WHAT THE TASK ASKS
Repeat every entry below exactly.

* * *

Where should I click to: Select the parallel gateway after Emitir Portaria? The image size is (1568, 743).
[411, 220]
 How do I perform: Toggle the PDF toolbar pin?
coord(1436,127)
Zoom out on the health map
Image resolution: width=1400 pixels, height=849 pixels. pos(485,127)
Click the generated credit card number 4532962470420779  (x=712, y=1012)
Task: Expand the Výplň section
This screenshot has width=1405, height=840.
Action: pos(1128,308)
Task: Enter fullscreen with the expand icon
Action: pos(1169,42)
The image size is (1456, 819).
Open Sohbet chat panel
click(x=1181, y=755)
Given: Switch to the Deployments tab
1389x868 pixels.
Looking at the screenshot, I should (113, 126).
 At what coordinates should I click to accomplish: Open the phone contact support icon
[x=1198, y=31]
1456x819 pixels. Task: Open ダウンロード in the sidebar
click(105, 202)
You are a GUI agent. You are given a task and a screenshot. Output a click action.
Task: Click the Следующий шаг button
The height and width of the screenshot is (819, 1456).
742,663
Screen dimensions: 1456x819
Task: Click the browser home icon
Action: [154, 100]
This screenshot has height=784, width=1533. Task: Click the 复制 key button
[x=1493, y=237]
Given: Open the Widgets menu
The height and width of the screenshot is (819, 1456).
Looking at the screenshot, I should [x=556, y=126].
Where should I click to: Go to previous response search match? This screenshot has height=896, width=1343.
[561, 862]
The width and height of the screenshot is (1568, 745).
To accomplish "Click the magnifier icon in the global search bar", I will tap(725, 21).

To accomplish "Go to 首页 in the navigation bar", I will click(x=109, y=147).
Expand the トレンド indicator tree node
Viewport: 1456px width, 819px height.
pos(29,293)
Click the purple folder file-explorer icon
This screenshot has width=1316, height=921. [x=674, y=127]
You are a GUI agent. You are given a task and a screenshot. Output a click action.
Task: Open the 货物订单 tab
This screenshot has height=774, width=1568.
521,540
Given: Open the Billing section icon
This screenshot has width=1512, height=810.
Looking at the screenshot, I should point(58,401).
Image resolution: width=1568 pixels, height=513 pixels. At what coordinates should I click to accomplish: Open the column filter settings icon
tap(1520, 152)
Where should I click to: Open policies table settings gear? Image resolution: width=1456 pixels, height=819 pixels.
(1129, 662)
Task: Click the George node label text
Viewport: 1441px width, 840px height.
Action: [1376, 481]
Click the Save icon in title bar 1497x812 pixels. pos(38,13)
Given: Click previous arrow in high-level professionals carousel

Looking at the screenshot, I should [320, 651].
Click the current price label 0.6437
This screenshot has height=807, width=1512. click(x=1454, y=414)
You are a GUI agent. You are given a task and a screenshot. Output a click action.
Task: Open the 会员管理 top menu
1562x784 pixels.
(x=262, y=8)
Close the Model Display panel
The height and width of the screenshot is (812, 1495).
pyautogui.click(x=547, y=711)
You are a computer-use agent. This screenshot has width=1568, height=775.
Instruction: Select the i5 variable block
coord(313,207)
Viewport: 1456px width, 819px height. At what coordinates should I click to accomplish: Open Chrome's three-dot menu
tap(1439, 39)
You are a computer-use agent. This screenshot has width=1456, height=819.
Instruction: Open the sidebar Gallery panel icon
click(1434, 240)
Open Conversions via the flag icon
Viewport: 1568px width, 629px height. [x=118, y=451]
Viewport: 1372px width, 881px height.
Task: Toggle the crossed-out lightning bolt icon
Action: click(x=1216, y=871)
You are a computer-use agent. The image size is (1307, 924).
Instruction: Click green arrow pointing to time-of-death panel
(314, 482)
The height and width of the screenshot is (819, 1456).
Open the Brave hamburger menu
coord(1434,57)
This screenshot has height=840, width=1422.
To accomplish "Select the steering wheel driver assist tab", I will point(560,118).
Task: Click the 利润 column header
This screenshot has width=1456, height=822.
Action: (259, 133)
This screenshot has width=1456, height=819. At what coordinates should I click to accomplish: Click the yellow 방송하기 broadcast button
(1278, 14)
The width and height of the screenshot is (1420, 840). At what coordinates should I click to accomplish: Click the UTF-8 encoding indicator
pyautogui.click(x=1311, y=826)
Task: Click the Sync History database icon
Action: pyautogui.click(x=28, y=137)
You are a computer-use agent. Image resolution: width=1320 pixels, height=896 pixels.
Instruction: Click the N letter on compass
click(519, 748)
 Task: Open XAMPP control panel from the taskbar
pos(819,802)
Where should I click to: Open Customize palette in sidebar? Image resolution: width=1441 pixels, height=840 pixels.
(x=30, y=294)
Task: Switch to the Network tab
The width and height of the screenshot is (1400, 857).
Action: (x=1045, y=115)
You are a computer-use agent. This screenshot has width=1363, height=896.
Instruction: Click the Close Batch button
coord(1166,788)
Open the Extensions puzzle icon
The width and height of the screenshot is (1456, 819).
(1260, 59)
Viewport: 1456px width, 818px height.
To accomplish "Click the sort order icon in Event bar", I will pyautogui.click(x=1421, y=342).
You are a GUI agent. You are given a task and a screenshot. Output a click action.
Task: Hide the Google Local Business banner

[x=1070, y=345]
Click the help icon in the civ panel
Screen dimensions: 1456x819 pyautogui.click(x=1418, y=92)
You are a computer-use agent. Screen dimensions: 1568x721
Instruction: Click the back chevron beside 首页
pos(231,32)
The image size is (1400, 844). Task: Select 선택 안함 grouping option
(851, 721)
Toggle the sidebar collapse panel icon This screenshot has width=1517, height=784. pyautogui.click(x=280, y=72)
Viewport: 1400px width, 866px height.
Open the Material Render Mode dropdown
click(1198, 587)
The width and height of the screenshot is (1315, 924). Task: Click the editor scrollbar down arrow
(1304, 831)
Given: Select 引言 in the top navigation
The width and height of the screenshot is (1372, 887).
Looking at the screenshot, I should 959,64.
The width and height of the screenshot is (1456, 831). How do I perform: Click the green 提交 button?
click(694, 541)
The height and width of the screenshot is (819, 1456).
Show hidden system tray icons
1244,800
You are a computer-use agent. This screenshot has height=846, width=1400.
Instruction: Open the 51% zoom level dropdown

* * *

THE ANSWER
Where should I click to: Select the parallel gateway after Emitir Portaria? The image size is (1568, 743).
[411, 220]
 How do I perform: Toggle the PDF toolbar pin?
coord(1436,127)
Zoom out on the health map
Image resolution: width=1400 pixels, height=849 pixels. pos(485,127)
Click the generated credit card number 4532962470420779  (x=712, y=1012)
Task: Expand the Výplň section
This screenshot has width=1405, height=840.
Action: pos(1128,308)
Task: Enter fullscreen with the expand icon
Action: pos(1169,42)
The image size is (1456, 819).
Open Sohbet chat panel
click(x=1181, y=755)
Given: Switch to the Deployments tab
1389x868 pixels.
Looking at the screenshot, I should (113, 126).
 At what coordinates should I click to accomplish: Open the phone contact support icon
[x=1198, y=31]
1456x819 pixels. Task: Open ダウンロード in the sidebar
click(105, 202)
You are a GUI agent. You are given a task and a screenshot. Output a click action.
Task: Click the Следующий шаг button
The height and width of the screenshot is (819, 1456).
742,663
Screen dimensions: 1456x819
Task: Click the browser home icon
Action: [154, 100]
This screenshot has height=784, width=1533. Task: Click the 复制 key button
[x=1493, y=237]
Given: Open the Widgets menu
The height and width of the screenshot is (819, 1456).
Looking at the screenshot, I should [x=556, y=126].
Where should I click to: Go to previous response search match? This screenshot has height=896, width=1343.
[561, 862]
The width and height of the screenshot is (1568, 745).
To accomplish "Click the magnifier icon in the global search bar", I will tap(725, 21).

To accomplish "Go to 首页 in the navigation bar", I will click(x=109, y=147).
Expand the トレンド indicator tree node
Viewport: 1456px width, 819px height.
pos(29,293)
Click the purple folder file-explorer icon
This screenshot has width=1316, height=921. [x=674, y=127]
You are a GUI agent. You are given a task and a screenshot. Output a click action.
Task: Open the 货物订单 tab
This screenshot has height=774, width=1568.
521,540
Given: Open the Billing section icon
This screenshot has width=1512, height=810.
Looking at the screenshot, I should point(58,401).
Image resolution: width=1568 pixels, height=513 pixels. At what coordinates should I click to accomplish: Open the column filter settings icon
tap(1520, 152)
Where should I click to: Open policies table settings gear? Image resolution: width=1456 pixels, height=819 pixels.
(1129, 662)
Task: Click the George node label text
Viewport: 1441px width, 840px height.
Action: [1376, 481]
Click the Save icon in title bar 1497x812 pixels. pos(38,13)
Given: Click previous arrow in high-level professionals carousel

Looking at the screenshot, I should [320, 651].
Click the current price label 0.6437
This screenshot has height=807, width=1512. click(x=1454, y=414)
You are a GUI agent. You are given a task and a screenshot. Output a click action.
Task: Open the 会员管理 top menu
1562x784 pixels.
(x=262, y=8)
Close the Model Display panel
The height and width of the screenshot is (812, 1495).
pyautogui.click(x=547, y=711)
You are a computer-use agent. This screenshot has width=1568, height=775.
Instruction: Select the i5 variable block
coord(313,207)
Viewport: 1456px width, 819px height. At what coordinates should I click to accomplish: Open Chrome's three-dot menu
tap(1439, 39)
You are a computer-use agent. This screenshot has width=1456, height=819.
Instruction: Open the sidebar Gallery panel icon
click(1434, 240)
Open Conversions via the flag icon
Viewport: 1568px width, 629px height. [x=118, y=451]
Viewport: 1372px width, 881px height.
Task: Toggle the crossed-out lightning bolt icon
Action: click(x=1216, y=871)
You are a computer-use agent. The image size is (1307, 924).
Instruction: Click green arrow pointing to time-of-death panel
(314, 482)
The height and width of the screenshot is (819, 1456).
Open the Brave hamburger menu
coord(1434,57)
This screenshot has height=840, width=1422.
To accomplish "Select the steering wheel driver assist tab", I will point(560,118).
Task: Click the 利润 column header
This screenshot has width=1456, height=822.
Action: (259, 133)
This screenshot has width=1456, height=819. At what coordinates should I click to accomplish: Click the yellow 방송하기 broadcast button
(1278, 14)
The width and height of the screenshot is (1420, 840). At what coordinates should I click to accomplish: Click the UTF-8 encoding indicator
pyautogui.click(x=1311, y=826)
Task: Click the Sync History database icon
Action: pyautogui.click(x=28, y=137)
You are a computer-use agent. Image resolution: width=1320 pixels, height=896 pixels.
Instruction: Click the N letter on compass
click(519, 748)
 Task: Open XAMPP control panel from the taskbar
pos(819,802)
Where should I click to: Open Customize palette in sidebar? Image resolution: width=1441 pixels, height=840 pixels.
(x=30, y=294)
Task: Switch to the Network tab
The width and height of the screenshot is (1400, 857).
Action: (x=1045, y=115)
You are a computer-use agent. This screenshot has width=1363, height=896.
Instruction: Click the Close Batch button
coord(1166,788)
Open the Extensions puzzle icon
The width and height of the screenshot is (1456, 819).
(1260, 59)
Viewport: 1456px width, 818px height.
To accomplish "Click the sort order icon in Event bar", I will pyautogui.click(x=1421, y=342).
You are a GUI agent. You are given a task and a screenshot. Output a click action.
Task: Hide the Google Local Business banner

[x=1070, y=345]
Click the help icon in the civ panel
Screen dimensions: 1456x819 pyautogui.click(x=1418, y=92)
You are a computer-use agent. Screen dimensions: 1568x721
Instruction: Click the back chevron beside 首页
pos(231,32)
The image size is (1400, 844). Task: Select 선택 안함 grouping option
(851, 721)
Toggle the sidebar collapse panel icon This screenshot has width=1517, height=784. pyautogui.click(x=280, y=72)
Viewport: 1400px width, 866px height.
Open the Material Render Mode dropdown
click(1198, 587)
The width and height of the screenshot is (1315, 924). Task: Click the editor scrollbar down arrow
(1304, 831)
Given: Select 引言 in the top navigation
The width and height of the screenshot is (1372, 887).
Looking at the screenshot, I should 959,64.
The width and height of the screenshot is (1456, 831). How do I perform: Click the green 提交 button?
click(694, 541)
The height and width of the screenshot is (819, 1456).
Show hidden system tray icons
1244,800
You are a computer-use agent. This screenshot has height=846, width=1400.
Instruction: Open the 51% zoom level dropdown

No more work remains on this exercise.